Training in workplace mental health can take many forms: induction processes, staff handbook modules, specialist supervision, intranet hosted or even lunch and learns. Training can be internal but there are also a range of options for bringing in effective external support to deliver training to be better at understanding and responding to their own and others mental heath issues. Many business leaders assume an employee's mental health is none of their business. But the way employees think, feel, and behave impacts everything from productivity and communication to their ability to maintain safety in the workplace. Interventions and good practices that protect and promote mental health in the workplace include implementation and enforcement of health and safety policies and practices, including identification of distress, harmful use of psychoactive substances and illness and providing resources to manage them. Not suggesting an improvement or alternative to a process can be because an employee is scared of speaking out. How can you, as a business owner or manager of people, who is struggling with your own mental health challenges and stress, help your employees while also taking care of yourself? The same basic principles apply. First, acknowledge that you are struggling, that it is common and not something to be ashamed of. Second, seek help from resources in your company or through your health insurance plan or community. Mental health challenges don't often go away on their own and getting the right assistance can help you feel better faster. Organisations can make sure their employee benefits package provides support for managing employees with mental health issues today.
Many people spend more time in the workplace than at home. That’s why it’s essential to create a work environment that’s focused on the well-being of its people. As companies realize the link between their employees’ mental health and their performance, many have started to implement workplace wellness initiatives. It’s important to recognize mental and physical health are intertwined. Investing in physical health can be an effective aspect of a workplace mental health strategy. It may also be an easier place to start if mental health is a new topic for your workplace. Investing in lifestyle change programs and incentives can be an effective strategy for improving total wellbeing in the workplace.
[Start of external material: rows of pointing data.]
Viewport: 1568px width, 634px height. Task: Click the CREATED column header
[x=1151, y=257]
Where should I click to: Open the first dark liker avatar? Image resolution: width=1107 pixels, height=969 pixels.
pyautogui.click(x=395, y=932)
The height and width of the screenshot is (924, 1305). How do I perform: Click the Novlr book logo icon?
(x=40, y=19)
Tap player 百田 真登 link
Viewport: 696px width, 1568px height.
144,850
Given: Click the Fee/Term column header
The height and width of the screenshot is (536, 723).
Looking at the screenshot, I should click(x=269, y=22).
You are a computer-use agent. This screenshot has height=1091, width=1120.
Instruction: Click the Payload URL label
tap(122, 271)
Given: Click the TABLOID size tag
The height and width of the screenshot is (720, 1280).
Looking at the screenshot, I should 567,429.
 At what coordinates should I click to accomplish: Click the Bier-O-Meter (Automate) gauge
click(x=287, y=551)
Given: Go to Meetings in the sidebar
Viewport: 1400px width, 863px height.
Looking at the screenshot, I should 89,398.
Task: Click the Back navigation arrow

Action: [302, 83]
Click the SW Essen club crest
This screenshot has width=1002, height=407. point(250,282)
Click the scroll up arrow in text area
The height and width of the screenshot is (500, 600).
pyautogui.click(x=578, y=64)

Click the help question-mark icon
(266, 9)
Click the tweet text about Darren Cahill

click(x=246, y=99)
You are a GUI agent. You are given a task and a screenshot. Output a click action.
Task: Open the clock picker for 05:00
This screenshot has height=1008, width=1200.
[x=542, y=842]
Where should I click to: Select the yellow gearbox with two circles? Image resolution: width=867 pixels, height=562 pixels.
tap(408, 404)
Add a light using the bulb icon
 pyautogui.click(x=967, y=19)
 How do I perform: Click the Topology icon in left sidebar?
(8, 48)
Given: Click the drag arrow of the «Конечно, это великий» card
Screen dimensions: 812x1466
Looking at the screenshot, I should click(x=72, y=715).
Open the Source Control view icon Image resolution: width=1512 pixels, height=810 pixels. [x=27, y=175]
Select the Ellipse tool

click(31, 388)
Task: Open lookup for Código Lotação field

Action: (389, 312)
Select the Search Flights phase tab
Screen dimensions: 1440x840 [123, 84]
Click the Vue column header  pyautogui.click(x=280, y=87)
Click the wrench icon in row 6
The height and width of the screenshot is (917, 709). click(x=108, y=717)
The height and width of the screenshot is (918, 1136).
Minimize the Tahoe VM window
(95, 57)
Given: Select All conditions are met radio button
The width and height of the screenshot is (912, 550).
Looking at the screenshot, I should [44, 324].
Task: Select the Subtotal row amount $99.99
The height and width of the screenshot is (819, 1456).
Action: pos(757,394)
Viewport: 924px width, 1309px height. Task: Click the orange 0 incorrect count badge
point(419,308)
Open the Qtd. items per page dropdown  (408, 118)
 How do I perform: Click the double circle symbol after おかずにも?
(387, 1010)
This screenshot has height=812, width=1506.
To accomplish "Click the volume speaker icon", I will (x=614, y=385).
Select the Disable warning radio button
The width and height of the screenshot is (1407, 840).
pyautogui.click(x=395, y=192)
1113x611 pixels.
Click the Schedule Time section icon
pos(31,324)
Creating mentally healthy workplaces delivers improved productivity, improves workforce participation and increases social inclusion. It is the core people management environment that is crucial here. Fostering more supportive, positive and engaging team environments increases resilience, enhances positive early intervention outcomes, and reduces the impact on individuals’ mental health. You can find additional insights relating to Mental Health At Work Interventions on this Health and Safety Executive article.